____ STUDY MATERIAL
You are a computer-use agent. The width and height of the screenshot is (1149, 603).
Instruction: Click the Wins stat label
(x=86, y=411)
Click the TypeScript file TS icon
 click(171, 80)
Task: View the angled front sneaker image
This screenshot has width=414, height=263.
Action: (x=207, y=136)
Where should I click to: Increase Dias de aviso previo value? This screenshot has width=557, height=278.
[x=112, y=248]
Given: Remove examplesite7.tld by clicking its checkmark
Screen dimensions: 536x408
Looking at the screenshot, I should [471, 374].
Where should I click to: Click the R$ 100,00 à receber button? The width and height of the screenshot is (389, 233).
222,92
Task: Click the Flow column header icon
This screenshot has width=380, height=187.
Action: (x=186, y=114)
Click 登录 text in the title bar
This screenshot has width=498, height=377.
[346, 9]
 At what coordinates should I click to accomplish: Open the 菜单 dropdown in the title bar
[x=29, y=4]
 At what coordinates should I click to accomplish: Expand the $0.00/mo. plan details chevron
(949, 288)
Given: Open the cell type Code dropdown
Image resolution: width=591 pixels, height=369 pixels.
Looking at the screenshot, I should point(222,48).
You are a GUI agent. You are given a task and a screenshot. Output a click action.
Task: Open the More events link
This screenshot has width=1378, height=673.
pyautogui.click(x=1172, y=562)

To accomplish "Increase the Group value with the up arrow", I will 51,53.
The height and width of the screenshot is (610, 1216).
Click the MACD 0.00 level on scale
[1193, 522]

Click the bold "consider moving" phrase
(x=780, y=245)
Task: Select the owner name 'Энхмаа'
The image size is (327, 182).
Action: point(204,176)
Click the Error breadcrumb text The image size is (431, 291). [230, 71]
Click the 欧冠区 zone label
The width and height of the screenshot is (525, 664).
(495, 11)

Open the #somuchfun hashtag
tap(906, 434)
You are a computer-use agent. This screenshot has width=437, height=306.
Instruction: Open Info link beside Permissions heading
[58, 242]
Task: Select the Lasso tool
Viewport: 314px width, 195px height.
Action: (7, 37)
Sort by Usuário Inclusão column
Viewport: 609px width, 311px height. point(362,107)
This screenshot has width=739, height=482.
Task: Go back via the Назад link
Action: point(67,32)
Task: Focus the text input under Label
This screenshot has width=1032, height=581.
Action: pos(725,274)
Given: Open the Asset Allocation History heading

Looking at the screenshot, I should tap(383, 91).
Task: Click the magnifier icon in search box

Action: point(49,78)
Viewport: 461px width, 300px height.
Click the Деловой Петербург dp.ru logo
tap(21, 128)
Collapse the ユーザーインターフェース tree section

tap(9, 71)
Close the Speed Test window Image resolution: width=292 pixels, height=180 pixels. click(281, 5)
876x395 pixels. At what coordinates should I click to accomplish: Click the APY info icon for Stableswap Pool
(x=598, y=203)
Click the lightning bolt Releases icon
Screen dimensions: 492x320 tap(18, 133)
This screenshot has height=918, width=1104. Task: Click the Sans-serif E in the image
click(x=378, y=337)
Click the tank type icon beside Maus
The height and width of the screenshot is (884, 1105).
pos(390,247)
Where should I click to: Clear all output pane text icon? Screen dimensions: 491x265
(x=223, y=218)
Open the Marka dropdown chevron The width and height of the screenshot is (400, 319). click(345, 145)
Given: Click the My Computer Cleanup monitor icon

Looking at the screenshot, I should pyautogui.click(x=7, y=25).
________
▶ THE PROBLEM
Quote, word for word, every line starting at the one that contains "You are a computer-use agent. This" and ending with the final line of the entries.

▶ RESPONSE BELOW
You are a computer-use agent. This screenshot has width=437, height=306.
Instruction: Open Info link beside Permissions heading
[58, 242]
Task: Select the Lasso tool
Viewport: 314px width, 195px height.
Action: (7, 37)
Sort by Usuário Inclusão column
Viewport: 609px width, 311px height. point(362,107)
This screenshot has width=739, height=482.
Task: Go back via the Назад link
Action: point(67,32)
Task: Focus the text input under Label
This screenshot has width=1032, height=581.
Action: pos(725,274)
Given: Open the Asset Allocation History heading

Looking at the screenshot, I should tap(383, 91).
Task: Click the magnifier icon in search box

Action: point(49,78)
Viewport: 461px width, 300px height.
Click the Деловой Петербург dp.ru logo
tap(21, 128)
Collapse the ユーザーインターフェース tree section

tap(9, 71)
Close the Speed Test window Image resolution: width=292 pixels, height=180 pixels. click(281, 5)
876x395 pixels. At what coordinates should I click to accomplish: Click the APY info icon for Stableswap Pool
(x=598, y=203)
Click the lightning bolt Releases icon
Screen dimensions: 492x320 tap(18, 133)
This screenshot has height=918, width=1104. Task: Click the Sans-serif E in the image
click(x=378, y=337)
Click the tank type icon beside Maus
The height and width of the screenshot is (884, 1105).
pos(390,247)
Where should I click to: Clear all output pane text icon? Screen dimensions: 491x265
(x=223, y=218)
Open the Marka dropdown chevron The width and height of the screenshot is (400, 319). click(345, 145)
Given: Click the My Computer Cleanup monitor icon

Looking at the screenshot, I should pyautogui.click(x=7, y=25).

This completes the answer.